De hondenfluitjes in informateur Buma’s stuk

Het document van Buma is een masterclass in “semi-taal”: taal die niet bedoeld is om helderheid te scheppen, maar om gure plannen aan te kondigen én gelijk te verhullen. Het zijn taaltrucjes die zijn bedoeld om geen verantwoordelijkheid te nemen.
Als mensen het hebben over “hondenfluitjes” in de politiek, dan gaat het vaak om extreem-rechts. Maar hondenfluitjes kunnen ook ‘gewoon’ rechts zijn. Het doel is simpelweg om de één te informeren en de ander tegelijkertijd onwetend te houden.
Laten we mijn werkgebied als voorbeeld nemen: hervormen van de arbeidsmarkt. Dat deel van Buma’s stuk staat vol met hondenfluitjes. Om te beginnen met “zekerheid” (geel). Zekerheid klinkt positief, we zijn liever zeker dan onzeker. Het is alleen wel belangrijk om te weten waarover je zeker bent.

Als het gaat over de Zelfstandigenwet: deze wet probeert duidelijk te maken wie werkt als ‘werknemer’ en wie als zelfstandige (zzp-er). Dit is belangrijk, want ‘werknemers’ hebben allerlei rechten die zelfstandige ‘ondernemers’ niet hebben.
Daarover is ook vanuit de regering een wetsvoorstel ingediend. De Zelfstandigenwet is een alternatief op de VBAR, ingediend door D66, VVD, CDA en SGP. Volgens de indieners geeft de Zelfstandigenwet vooral meer “duidelijkheid”.

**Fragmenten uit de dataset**

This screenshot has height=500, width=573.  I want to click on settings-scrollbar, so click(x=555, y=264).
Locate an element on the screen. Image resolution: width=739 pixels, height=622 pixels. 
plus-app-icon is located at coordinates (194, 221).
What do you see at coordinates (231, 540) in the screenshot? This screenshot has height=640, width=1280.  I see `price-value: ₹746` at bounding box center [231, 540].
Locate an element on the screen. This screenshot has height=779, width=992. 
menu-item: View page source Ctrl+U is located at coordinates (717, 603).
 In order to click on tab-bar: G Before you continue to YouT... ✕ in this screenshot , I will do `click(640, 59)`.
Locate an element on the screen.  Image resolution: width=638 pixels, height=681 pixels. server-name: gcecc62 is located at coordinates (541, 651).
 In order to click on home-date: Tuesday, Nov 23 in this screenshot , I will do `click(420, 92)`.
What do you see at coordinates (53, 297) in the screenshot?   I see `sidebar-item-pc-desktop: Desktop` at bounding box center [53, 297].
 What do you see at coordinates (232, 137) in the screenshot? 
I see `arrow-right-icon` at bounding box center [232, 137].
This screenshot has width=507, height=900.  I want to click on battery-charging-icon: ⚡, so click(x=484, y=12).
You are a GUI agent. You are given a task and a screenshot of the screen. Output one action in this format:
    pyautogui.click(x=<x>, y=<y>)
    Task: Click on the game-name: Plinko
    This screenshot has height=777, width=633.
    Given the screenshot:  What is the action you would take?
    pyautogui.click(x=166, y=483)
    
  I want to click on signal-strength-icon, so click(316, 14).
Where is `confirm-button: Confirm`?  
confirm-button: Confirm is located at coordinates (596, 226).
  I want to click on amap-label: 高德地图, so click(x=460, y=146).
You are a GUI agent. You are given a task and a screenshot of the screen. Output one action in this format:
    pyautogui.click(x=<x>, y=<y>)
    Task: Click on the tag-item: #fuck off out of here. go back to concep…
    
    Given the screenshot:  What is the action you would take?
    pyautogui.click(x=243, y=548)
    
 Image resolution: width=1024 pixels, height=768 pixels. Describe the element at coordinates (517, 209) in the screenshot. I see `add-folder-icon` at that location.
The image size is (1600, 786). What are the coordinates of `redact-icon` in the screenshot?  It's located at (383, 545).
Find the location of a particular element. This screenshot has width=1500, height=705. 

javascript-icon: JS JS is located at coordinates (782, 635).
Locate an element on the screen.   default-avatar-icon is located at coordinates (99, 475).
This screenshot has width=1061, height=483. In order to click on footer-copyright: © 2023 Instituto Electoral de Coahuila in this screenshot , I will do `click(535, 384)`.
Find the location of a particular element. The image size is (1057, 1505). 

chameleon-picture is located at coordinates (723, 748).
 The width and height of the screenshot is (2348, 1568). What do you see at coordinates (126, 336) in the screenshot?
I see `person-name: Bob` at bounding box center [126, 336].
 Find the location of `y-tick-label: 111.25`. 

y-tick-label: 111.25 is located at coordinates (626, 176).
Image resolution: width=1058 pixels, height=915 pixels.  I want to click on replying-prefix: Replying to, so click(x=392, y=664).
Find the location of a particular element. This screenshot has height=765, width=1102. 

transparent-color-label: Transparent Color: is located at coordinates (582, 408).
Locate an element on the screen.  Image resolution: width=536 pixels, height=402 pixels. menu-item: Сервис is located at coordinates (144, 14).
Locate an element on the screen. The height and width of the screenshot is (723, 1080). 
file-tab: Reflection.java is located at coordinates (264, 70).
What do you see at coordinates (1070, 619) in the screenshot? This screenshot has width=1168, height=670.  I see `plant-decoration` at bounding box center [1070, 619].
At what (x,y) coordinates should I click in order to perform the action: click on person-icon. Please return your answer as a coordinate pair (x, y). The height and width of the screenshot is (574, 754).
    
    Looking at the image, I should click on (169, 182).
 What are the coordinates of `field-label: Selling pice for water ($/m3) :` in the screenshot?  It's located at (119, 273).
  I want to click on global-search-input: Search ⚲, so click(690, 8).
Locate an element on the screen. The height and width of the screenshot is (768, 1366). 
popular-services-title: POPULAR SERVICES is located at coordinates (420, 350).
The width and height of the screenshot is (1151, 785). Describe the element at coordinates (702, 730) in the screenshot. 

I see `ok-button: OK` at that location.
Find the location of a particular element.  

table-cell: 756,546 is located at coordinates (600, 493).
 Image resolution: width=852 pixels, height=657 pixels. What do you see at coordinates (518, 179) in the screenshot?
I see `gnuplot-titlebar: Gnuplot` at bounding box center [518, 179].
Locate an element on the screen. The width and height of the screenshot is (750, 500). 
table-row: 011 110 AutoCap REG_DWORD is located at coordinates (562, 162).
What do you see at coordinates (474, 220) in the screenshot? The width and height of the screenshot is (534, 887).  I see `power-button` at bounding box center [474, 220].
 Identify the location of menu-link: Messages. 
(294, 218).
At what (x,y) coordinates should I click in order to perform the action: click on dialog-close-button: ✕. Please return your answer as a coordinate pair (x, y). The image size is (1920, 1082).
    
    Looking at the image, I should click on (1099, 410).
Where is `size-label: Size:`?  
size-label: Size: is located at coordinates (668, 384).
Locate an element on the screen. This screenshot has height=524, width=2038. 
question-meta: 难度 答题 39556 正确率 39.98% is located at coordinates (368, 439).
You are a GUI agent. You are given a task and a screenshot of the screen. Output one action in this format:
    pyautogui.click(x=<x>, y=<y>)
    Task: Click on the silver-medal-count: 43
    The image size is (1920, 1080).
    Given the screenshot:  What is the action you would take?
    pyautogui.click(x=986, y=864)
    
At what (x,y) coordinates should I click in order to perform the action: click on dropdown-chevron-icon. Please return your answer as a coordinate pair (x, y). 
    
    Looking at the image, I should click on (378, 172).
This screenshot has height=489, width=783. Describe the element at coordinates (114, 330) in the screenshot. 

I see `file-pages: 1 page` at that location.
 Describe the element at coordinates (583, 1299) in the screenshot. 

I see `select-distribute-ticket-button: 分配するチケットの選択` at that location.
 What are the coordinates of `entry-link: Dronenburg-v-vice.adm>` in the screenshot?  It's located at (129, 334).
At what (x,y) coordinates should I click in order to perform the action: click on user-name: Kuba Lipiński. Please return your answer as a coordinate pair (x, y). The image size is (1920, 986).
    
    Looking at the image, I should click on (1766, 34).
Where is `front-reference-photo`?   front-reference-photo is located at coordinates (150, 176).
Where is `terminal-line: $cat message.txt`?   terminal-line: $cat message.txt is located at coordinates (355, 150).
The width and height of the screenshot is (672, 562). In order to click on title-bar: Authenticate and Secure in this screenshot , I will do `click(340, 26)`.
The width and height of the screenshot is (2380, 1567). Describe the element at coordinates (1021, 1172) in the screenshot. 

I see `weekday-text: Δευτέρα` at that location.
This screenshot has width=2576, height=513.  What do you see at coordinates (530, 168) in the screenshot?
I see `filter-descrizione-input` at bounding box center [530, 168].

**Takenlijst**
- 1) Schrijf de tekst over de hondenfluitjes in Buma's stuk volledig en woordelijk over.
- 2) Haal uit de vermeldingen letterlijk de regels die lopen van de regel met "coordinates (541, 651)." tot en met de regel met "center [232, 137].". Geef alleen die regels.

**Antwoorden**
- 1)
De hondenfluitjes in informateur Buma’s stuk

Het document van Buma is een masterclass in “semi-taal”: taal die niet bedoeld is om helderheid te scheppen, maar om gure plannen aan te kondigen én gelijk te verhullen. Het zijn taaltrucjes die zijn bedoeld om geen verantwoordelijkheid te nemen.
Als mensen het hebben over “hondenfluitjes” in de politiek, dan gaat het vaak om extreem-rechts. Maar hondenfluitjes kunnen ook ‘gewoon’ rechts zijn. Het doel is simpelweg om de één te informeren en de ander tegelijkertijd onwetend te houden.
Laten we mijn werkgebied als voorbeeld nemen: hervormen van de arbeidsmarkt. Dat deel van Buma’s stuk staat vol met hondenfluitjes. Om te beginnen met “zekerheid” (geel). Zekerheid klinkt positief, we zijn liever zeker dan onzeker. Het is alleen wel belangrijk om te weten waarover je zeker bent.

Als het gaat over de Zelfstandigenwet: deze wet probeert duidelijk te maken wie werkt als ‘werknemer’ en wie als zelfstandige (zzp-er). Dit is belangrijk, want ‘werknemers’ hebben allerlei rechten die zelfstandige ‘ondernemers’ niet hebben.
Daarover is ook vanuit de regering een wetsvoorstel ingediend. De Zelfstandigenwet is een alternatief op de VBAR, ingediend door D66, VVD, CDA en SGP. Volgens de indieners geeft de Zelfstandigenwet vooral meer “duidelijkheid”.

- 2)
Locate an element on the screen.  Image resolution: width=638 pixels, height=681 pixels. server-name: gcecc62 is located at coordinates (541, 651).
 In order to click on home-date: Tuesday, Nov 23 in this screenshot , I will do `click(420, 92)`.
What do you see at coordinates (53, 297) in the screenshot?   I see `sidebar-item-pc-desktop: Desktop` at bounding box center [53, 297].
 What do you see at coordinates (232, 137) in the screenshot? 
I see `arrow-right-icon` at bounding box center [232, 137].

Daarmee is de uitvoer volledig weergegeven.